• _Instructions_
- a) According to the passage on memory for XSLT processors, what is the bare minimum Mac OS version?
- b) Rewrite the passage on memory for XSLT processors from "For Solaris and" up to and including "the most part.", changing "Sun Ultra" to "SPARCstation".
- c) Name every Java platform that the passage on memory for XSLT processors says one Java application runs on.

• _Passage shown_
——————
It may prove worthwhile to add a little memory to your machine, because these layers do take up space, especially if the XML document instances you are transforming with your XSLT stylesheets are large. At a minimum, 64MB of RAM is needed for Windows, and realistically, not less than 128MB are required. At a minimum, the same is required for Macintosh, but realistically, unless you have a lot of time on your hands to wait while it runs, you need 128MB or more. Mac OS 7.6 or later is a bare minimum, but you should really have 8.1 or later. You can always use virtual memory, but this is going to be as slow as your hard drive already is because, of course, that's what virtual memory uses.

For Solaris and UNIX, you are usually on a shared network, so this is less of a problem, but you are going to want to carve out a little extra memory (we'll show you how) when you run the XSLT processor. If you have a Sun Ultra, for instance, don't even try to work with less than 64MB of RAM, and again, realistically, you will be need 128MB (just using swap doesn't help because, again, virtual memory is as slow as your hard drive).

Another advantage is that one Java application runs on Java for Mac, or Java for Windows, or Java for UNIX, largely transparently. That's why you will read about Java parsers or XSLT processors more than Windows or Macintosh processors; the Java XSLT processor can run on either, for the most part.

So, to get the benefits of Java and to start using XSLT processors, you will need to get the JDK that is appropriate for your machine. Once you have that "Java operating system" ready, you can run all the Java XML processing software you want. That's a great advantage of Java too; once the JVM is installed, you've instantly made a whole new world of software available to yourself much or most of which is also free!
——————
Word and element location data:

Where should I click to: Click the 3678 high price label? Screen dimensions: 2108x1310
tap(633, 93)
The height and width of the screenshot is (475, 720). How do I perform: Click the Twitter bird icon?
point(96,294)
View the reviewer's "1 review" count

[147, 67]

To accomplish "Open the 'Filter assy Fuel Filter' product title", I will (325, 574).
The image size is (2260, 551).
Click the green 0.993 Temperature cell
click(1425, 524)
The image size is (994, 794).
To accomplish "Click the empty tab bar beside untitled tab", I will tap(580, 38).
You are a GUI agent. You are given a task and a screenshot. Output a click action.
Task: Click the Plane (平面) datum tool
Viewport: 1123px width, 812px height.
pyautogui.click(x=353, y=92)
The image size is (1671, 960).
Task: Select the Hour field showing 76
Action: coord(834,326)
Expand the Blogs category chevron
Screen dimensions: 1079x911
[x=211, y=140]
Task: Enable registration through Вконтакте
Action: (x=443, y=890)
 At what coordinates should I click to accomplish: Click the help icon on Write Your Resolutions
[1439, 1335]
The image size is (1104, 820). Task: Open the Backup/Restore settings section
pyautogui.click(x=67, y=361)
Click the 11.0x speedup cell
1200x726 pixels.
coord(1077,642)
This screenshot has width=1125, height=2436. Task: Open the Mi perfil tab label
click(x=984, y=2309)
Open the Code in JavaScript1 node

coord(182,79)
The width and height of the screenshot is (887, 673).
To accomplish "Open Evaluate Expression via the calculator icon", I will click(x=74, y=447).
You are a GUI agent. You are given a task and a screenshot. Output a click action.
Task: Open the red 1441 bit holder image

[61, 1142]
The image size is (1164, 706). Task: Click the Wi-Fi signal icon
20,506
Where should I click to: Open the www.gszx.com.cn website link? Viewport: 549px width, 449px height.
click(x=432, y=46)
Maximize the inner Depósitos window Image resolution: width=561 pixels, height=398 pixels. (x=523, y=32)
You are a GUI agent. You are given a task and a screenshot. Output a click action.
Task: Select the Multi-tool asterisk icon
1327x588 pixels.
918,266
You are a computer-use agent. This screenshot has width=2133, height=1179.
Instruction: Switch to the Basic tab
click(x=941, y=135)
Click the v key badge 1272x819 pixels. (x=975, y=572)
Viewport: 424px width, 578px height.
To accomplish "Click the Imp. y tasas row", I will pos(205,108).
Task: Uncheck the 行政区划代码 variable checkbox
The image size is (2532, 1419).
——————
• _Answer set_
- a) Mac OS 7.6 or later.

- b)
For Solaris and UNIX, you are usually on a shared network, so this is less of a problem, but you are going to want to carve out a little extra memory (we'll show you how) when you run the XSLT processor. If you have a SPARCstation, for instance, don't even try to work with less than 64MB of RAM, and again, realistically, you will be need 128MB (just using swap doesn't help because, again, virtual memory is as slow as your hard drive).

Another advantage is that one Java application runs on Java for Mac, or Java for Windows, or Java for UNIX, largely transparently. That's why you will read about Java parsers or XSLT processors more than Windows or Macintosh processors; the Java XSLT processor can run on either, for the most part.

- c) Java for Mac, Java for Windows, Java for UNIX